Data records
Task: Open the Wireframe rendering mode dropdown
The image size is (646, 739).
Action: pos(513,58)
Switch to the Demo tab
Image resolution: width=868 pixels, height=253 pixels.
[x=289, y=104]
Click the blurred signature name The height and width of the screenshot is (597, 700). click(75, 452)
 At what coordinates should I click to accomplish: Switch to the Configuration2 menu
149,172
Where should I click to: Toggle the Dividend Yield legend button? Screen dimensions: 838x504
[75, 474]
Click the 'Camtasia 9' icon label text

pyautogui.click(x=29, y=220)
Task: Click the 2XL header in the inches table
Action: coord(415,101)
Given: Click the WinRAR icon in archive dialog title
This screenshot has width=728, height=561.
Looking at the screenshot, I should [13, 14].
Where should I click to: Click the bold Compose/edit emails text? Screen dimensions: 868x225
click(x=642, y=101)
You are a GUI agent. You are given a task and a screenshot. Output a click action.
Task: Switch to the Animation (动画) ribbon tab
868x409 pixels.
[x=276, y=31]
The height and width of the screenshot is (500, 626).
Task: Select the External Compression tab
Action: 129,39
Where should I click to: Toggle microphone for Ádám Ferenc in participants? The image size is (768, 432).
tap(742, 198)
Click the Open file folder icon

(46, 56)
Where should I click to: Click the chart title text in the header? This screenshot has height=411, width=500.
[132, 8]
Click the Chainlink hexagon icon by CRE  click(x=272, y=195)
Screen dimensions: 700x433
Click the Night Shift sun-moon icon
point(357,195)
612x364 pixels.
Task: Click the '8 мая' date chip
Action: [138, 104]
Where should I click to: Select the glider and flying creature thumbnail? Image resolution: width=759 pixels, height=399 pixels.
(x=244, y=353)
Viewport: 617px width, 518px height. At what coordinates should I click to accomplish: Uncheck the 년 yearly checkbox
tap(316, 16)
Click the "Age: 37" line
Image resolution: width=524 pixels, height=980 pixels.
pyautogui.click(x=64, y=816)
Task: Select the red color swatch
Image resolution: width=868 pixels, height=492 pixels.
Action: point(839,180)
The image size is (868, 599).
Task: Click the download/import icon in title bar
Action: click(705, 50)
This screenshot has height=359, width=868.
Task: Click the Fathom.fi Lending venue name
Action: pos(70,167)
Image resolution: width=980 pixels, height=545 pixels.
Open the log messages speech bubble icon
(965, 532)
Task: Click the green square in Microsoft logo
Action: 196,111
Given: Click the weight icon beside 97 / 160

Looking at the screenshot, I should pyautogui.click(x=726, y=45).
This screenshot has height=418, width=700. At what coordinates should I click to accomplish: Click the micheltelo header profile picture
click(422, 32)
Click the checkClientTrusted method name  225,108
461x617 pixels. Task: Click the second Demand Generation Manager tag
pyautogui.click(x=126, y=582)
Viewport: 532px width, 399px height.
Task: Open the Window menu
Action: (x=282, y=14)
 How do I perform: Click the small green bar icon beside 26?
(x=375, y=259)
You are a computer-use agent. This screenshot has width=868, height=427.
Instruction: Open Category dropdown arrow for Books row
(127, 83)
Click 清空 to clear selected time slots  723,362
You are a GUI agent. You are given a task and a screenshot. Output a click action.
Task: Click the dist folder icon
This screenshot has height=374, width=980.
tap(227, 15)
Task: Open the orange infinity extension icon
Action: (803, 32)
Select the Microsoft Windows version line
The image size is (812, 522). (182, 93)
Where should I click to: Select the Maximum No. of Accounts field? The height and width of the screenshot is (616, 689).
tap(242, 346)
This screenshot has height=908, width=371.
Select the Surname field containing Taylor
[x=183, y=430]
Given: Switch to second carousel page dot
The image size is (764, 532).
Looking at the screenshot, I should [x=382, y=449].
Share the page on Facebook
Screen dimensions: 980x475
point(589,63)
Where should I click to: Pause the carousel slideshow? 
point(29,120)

__REQUIRED WORK__.
In restating the data, begin at its first line, reproduce each line word for word, and conclude with the line that contains "Click the Chainlink".

__FINAL ANSWER__.
Task: Open the Wireframe rendering mode dropdown
The image size is (646, 739).
Action: pos(513,58)
Switch to the Demo tab
Image resolution: width=868 pixels, height=253 pixels.
[x=289, y=104]
Click the blurred signature name The height and width of the screenshot is (597, 700). click(75, 452)
 At what coordinates should I click to accomplish: Switch to the Configuration2 menu
149,172
Where should I click to: Toggle the Dividend Yield legend button? Screen dimensions: 838x504
[75, 474]
Click the 'Camtasia 9' icon label text

pyautogui.click(x=29, y=220)
Task: Click the 2XL header in the inches table
Action: coord(415,101)
Given: Click the WinRAR icon in archive dialog title
This screenshot has width=728, height=561.
Looking at the screenshot, I should [13, 14].
Where should I click to: Click the bold Compose/edit emails text? Screen dimensions: 868x225
click(x=642, y=101)
You are a GUI agent. You are given a task and a screenshot. Output a click action.
Task: Switch to the Animation (动画) ribbon tab
868x409 pixels.
[x=276, y=31]
The height and width of the screenshot is (500, 626).
Task: Select the External Compression tab
Action: 129,39
Where should I click to: Toggle microphone for Ádám Ferenc in participants? The image size is (768, 432).
tap(742, 198)
Click the Open file folder icon

(46, 56)
Where should I click to: Click the chart title text in the header? This screenshot has height=411, width=500.
[132, 8]
Click the Chainlink hexagon icon by CRE  click(x=272, y=195)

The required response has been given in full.